Leaving out the pictures, retype the lines from the beginning of the listing through the line containing "Click the Music headphones tile".

※ ※ ※

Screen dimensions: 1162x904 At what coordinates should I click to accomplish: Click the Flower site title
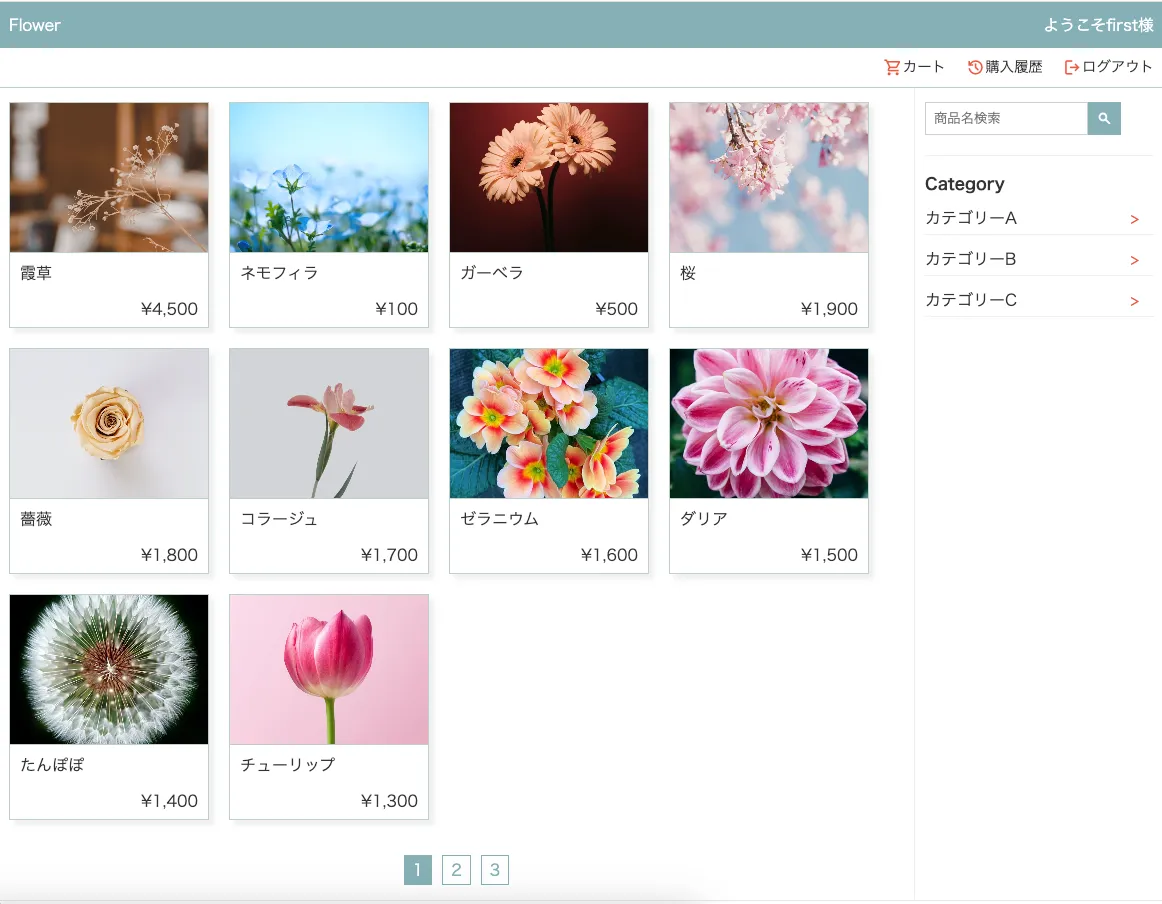coord(35,24)
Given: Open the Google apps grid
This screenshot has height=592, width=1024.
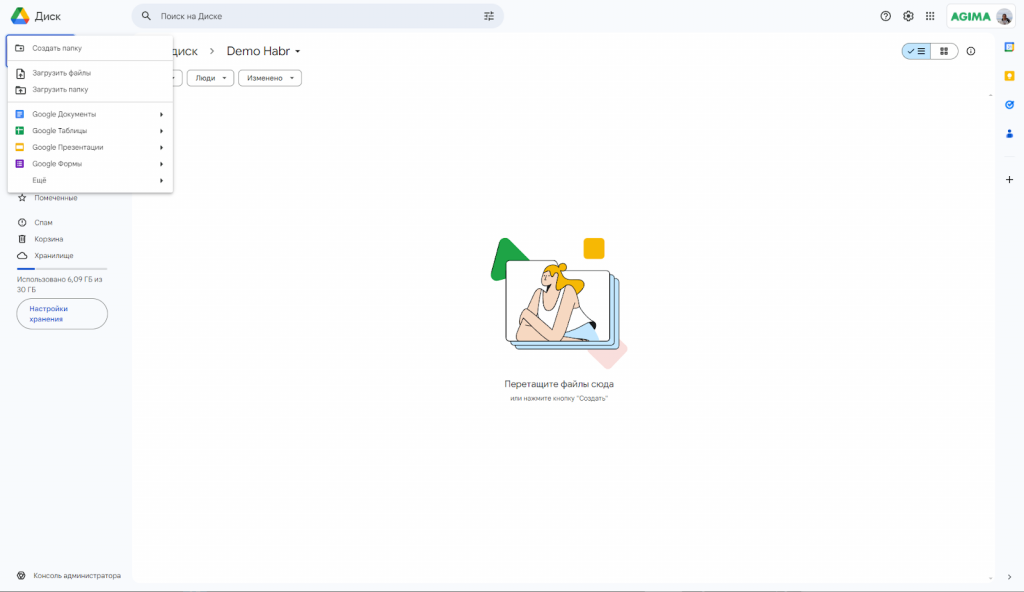Looking at the screenshot, I should pos(930,16).
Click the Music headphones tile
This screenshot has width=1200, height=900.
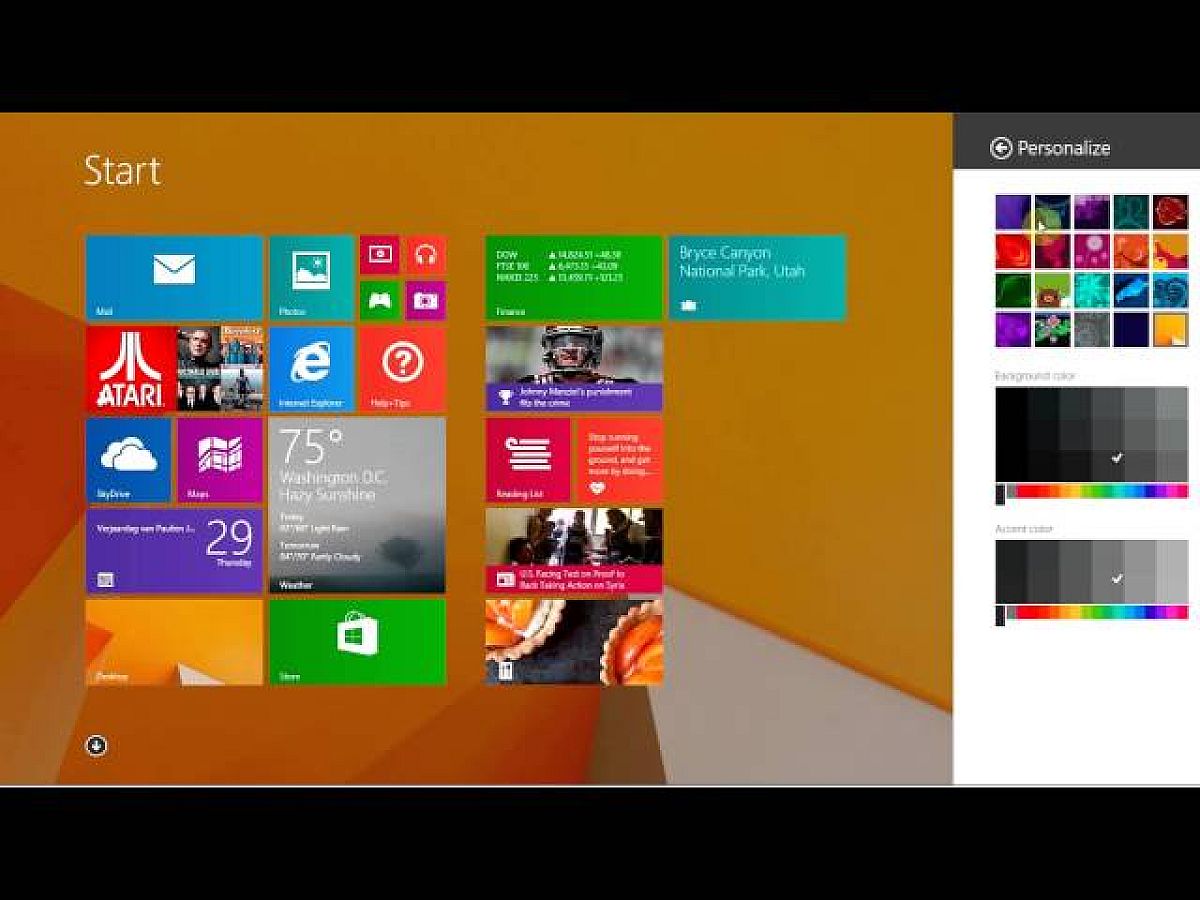tap(426, 255)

※ ※ ※

## Task solution
Screen dimensions: 1162x904 At what coordinates should I click to accomplish: Click the Flower site title
coord(35,24)
Given: Open the Google apps grid
This screenshot has height=592, width=1024.
Looking at the screenshot, I should pos(930,16).
Click the Music headphones tile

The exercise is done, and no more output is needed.